**PROBLEM:** Quote every line of the listing below word for word.

**INFORMATION PROVIDED:**
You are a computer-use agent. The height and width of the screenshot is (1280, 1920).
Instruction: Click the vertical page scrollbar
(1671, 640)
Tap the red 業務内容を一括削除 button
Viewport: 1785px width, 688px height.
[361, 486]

**OUTPUT BELOW:**
You are a computer-use agent. The height and width of the screenshot is (1280, 1920).
Instruction: Click the vertical page scrollbar
(1671, 640)
Tap the red 業務内容を一括削除 button
Viewport: 1785px width, 688px height.
[361, 486]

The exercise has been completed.